Taki apel do Ministerstwa Transportu, Budownictwa i Gospodarki Morskiej wystosowali dziś przedstawiciele Polskiego Związku Firm Deweloperskich (PZFD) oraz Związku Firm Doradztwa Finansowego (ZFDF). Obie organizacje nie zgadzają się ze stanowiskiem resortu, który nie chce uznać umów rezerwacyjnych zawieranych na koniec roku przez deweloperów i ich klientów. A to oznacza, że takie osoby nie będą mogły skorzystać z dopłat do kredytów.
Przypomnijmy, w połowie stycznia br. banki otrzymały od Ministerstwa Transportu, Budownictwa i Gospodarki Morskiej pismo, na podstawie którego wnioski o kredyt z Rodziną na Swoim, składane pod koniec 2012 roku z dołączoną umową rezerwacyjną, nie upoważniają do przyznania kredytu w ramach RNS.
Zdaniem PZFD i ZFDF, w efekcie decyzji ministerstwa tysiące rodzin mogą zostać na lodzie. - Będziemy apelować o zmianę stanowiska, ponieważ problem jest sztuczny. W opinii naszych prawników nie ma podstaw, by odrzucić wniosek o kredyt z załączoną umową rezerwacyjną - mówi Aleksandra Łukasiewicz, która reprezentuje ZFDF.
Tymczasem, zdaniem Ministerstwa Transportu, Budownictwa i Gospodarki Morskiej, umową upoważniającą do skorzystania z dopłat w ramach RNS, jest umowa deweloperska lub inna umowa cywilnoprawna, a nie rezerwacyjna.
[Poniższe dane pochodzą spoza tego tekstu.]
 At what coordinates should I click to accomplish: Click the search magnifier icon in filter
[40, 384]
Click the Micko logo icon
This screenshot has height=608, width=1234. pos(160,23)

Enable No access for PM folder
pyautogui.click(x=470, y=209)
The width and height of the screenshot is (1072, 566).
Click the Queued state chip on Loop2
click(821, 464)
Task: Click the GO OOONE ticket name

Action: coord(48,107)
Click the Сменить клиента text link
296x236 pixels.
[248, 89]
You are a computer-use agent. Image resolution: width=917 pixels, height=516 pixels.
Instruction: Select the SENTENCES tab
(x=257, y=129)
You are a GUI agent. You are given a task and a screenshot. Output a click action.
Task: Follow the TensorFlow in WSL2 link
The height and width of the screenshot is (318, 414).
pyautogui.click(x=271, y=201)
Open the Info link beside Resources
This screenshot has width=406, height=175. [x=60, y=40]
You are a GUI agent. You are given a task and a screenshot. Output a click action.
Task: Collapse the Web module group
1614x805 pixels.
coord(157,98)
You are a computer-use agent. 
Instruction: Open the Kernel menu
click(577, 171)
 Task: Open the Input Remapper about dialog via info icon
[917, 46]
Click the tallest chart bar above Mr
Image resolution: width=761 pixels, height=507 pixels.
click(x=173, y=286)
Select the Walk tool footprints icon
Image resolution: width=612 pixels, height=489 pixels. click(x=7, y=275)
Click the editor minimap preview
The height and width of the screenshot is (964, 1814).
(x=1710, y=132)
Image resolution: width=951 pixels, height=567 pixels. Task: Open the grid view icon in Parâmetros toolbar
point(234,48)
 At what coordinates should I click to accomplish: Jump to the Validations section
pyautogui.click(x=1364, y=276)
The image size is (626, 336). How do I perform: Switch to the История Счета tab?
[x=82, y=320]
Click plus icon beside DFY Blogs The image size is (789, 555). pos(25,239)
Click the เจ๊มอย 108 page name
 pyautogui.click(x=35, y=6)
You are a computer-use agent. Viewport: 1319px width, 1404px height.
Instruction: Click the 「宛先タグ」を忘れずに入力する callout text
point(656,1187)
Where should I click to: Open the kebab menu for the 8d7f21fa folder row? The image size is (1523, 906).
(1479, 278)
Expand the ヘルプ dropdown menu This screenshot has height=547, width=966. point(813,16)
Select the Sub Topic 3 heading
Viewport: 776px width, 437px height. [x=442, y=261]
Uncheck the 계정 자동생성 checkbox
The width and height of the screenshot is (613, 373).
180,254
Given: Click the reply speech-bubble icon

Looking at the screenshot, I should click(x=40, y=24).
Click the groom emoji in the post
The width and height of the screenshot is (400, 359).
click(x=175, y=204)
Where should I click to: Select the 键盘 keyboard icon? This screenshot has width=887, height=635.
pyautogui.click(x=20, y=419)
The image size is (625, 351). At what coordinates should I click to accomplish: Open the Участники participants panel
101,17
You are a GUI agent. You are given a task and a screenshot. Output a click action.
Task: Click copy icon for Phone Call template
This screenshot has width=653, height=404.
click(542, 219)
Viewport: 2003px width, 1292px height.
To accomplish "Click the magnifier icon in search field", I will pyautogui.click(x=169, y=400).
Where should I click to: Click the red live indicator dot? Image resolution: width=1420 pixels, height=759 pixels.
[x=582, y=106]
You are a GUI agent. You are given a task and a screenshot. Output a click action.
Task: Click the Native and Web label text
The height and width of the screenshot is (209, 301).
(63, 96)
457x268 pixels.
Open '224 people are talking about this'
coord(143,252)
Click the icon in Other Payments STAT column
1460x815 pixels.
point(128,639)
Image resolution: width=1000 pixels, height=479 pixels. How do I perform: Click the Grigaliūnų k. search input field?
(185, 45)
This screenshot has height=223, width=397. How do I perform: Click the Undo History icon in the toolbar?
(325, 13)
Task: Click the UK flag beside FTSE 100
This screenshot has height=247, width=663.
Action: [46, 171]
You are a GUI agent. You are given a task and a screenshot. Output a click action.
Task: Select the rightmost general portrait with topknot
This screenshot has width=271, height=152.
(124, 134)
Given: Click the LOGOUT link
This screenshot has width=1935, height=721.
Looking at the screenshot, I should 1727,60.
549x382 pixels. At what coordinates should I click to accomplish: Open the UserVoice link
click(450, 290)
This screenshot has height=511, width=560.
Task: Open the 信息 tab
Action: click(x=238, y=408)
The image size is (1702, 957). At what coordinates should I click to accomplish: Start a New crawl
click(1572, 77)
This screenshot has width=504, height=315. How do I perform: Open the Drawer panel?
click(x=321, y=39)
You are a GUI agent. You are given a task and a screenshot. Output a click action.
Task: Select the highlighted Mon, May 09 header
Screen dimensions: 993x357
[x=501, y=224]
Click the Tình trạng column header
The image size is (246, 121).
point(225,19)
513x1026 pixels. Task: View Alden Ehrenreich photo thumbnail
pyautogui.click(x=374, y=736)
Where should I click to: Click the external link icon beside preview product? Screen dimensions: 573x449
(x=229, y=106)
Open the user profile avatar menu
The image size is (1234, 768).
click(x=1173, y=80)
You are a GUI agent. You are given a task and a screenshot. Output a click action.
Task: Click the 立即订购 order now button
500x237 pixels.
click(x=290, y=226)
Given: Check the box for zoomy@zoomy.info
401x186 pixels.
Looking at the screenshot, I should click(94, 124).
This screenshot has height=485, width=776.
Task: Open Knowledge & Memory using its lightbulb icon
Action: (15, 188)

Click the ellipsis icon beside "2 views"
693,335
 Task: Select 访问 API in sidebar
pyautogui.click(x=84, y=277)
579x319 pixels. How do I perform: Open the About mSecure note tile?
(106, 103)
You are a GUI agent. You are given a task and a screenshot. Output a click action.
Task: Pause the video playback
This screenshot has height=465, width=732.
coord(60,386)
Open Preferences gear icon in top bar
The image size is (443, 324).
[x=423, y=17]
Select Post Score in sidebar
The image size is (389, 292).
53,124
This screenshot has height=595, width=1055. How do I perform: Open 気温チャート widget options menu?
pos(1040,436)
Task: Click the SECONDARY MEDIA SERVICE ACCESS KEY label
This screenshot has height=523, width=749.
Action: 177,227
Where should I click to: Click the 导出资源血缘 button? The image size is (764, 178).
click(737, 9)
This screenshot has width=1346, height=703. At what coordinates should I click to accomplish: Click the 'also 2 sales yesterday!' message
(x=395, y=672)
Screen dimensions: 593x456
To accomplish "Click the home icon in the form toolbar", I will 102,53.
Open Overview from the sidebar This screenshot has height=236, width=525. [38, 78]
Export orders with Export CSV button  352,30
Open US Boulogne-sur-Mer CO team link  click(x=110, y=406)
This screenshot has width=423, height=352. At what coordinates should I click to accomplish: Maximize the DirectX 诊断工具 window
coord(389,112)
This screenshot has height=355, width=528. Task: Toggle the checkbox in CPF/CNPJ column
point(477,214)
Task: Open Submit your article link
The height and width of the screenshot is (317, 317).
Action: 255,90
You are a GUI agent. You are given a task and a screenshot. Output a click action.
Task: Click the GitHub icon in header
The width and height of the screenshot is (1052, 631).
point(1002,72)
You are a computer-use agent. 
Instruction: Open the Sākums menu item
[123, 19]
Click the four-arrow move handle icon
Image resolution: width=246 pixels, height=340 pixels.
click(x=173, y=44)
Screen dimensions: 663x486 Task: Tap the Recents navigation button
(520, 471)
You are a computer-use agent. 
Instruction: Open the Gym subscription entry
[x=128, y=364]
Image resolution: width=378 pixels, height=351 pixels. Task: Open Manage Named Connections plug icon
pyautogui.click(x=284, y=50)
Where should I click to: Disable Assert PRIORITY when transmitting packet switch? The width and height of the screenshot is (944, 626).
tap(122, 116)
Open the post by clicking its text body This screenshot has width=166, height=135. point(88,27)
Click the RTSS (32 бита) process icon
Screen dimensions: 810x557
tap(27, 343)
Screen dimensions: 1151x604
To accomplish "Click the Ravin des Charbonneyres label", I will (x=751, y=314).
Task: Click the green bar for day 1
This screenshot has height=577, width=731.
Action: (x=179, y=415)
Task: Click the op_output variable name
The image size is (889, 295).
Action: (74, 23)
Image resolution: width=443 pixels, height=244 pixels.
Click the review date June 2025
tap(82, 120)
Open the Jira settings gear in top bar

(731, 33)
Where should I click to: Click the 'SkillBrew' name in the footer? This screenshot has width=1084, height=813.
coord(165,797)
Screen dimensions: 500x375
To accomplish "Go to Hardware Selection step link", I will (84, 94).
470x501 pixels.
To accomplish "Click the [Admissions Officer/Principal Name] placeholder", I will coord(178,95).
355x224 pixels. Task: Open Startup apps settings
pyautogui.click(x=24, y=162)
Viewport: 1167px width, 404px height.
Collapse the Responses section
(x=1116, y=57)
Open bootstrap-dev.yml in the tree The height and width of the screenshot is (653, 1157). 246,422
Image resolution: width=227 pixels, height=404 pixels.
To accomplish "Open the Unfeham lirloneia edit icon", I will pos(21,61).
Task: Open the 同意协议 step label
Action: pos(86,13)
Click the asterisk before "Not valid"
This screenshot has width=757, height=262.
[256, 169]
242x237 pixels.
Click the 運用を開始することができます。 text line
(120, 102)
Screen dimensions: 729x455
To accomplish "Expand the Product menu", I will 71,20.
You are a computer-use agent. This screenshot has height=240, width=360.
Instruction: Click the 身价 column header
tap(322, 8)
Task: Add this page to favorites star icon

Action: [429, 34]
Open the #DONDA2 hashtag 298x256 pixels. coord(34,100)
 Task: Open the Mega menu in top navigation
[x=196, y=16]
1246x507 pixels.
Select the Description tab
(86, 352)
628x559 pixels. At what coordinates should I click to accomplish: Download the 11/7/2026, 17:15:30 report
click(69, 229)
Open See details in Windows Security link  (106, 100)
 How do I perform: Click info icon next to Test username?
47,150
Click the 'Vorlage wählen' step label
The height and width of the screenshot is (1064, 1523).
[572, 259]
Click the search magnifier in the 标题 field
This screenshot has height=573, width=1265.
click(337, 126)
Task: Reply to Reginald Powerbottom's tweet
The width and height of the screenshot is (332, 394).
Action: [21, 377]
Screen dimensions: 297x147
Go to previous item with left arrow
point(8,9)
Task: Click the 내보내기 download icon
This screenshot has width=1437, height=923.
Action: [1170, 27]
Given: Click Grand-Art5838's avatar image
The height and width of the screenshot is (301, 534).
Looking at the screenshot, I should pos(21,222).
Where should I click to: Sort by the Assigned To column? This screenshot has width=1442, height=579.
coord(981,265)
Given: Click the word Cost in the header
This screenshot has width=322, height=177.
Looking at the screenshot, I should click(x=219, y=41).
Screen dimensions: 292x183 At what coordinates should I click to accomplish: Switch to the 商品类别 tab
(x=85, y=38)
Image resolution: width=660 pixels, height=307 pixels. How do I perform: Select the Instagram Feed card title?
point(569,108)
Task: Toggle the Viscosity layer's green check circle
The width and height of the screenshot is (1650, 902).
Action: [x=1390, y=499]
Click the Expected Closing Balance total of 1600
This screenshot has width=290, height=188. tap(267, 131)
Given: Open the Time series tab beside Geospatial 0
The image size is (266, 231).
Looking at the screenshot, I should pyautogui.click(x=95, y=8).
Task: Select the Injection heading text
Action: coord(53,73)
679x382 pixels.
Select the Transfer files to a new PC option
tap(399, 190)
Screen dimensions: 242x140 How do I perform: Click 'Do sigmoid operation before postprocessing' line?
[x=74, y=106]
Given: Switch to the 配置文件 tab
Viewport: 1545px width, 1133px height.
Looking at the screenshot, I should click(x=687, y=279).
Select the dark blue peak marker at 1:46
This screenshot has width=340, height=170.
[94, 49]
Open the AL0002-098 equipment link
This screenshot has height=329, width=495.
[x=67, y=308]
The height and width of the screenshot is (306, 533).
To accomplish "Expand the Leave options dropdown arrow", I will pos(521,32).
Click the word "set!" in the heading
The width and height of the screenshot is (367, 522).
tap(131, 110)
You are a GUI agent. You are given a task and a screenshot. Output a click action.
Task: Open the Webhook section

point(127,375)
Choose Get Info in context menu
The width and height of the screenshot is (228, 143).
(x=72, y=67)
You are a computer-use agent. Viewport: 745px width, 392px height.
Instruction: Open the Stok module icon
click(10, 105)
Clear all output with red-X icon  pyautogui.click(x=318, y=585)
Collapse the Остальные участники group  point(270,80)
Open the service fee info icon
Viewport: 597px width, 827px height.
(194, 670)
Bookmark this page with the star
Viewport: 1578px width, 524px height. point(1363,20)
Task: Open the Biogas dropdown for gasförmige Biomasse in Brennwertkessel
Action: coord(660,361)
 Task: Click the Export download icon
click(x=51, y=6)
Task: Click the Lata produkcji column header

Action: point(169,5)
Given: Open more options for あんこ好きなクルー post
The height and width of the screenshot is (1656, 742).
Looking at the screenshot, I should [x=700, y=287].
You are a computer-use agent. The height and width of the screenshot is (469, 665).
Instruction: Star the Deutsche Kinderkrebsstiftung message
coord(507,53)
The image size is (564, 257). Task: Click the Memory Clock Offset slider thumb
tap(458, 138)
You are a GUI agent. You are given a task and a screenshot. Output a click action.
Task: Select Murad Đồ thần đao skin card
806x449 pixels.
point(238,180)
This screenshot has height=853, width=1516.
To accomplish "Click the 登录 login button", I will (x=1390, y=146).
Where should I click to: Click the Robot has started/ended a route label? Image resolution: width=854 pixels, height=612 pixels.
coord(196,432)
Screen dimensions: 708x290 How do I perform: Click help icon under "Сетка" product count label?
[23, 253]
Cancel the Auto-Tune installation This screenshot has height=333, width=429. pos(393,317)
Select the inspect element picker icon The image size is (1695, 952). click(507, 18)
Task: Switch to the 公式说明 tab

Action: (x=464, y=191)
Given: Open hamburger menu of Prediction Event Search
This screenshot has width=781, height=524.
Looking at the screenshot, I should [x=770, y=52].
- Dlaczego jednak właśnie teraz Ministerstwo postanowiło wystosować pismo do banków, gdy dołączanie do wniosków samej umowy rezerwacyjnej było powszechną praktyką w czasie całego 2012 roku? - pytają przedstawiciele PZFD i ZFDF. - W kwietniu weszła w życie ustawa deweloperska, według której umowy przedwstępne muszą mieć formę aktów notarialnych. Dlatego klienci kupujący mieszkania, aby sprawdzić czy mają odpowiednią zdolność kredytową, posługiwali się umowami rezerwacyjnymi, by uniknąć kosztów związanych z opłatami notarialnymi. Umowę deweloperską dostarczano wtedy dopiero przed podpisaniem umowy kredytowej. W analogiczny sposób postąpiły więc tysiące rodzin, które pod koniec roku chciały ubiegać się o kredyt z dopłatą z programu RNS.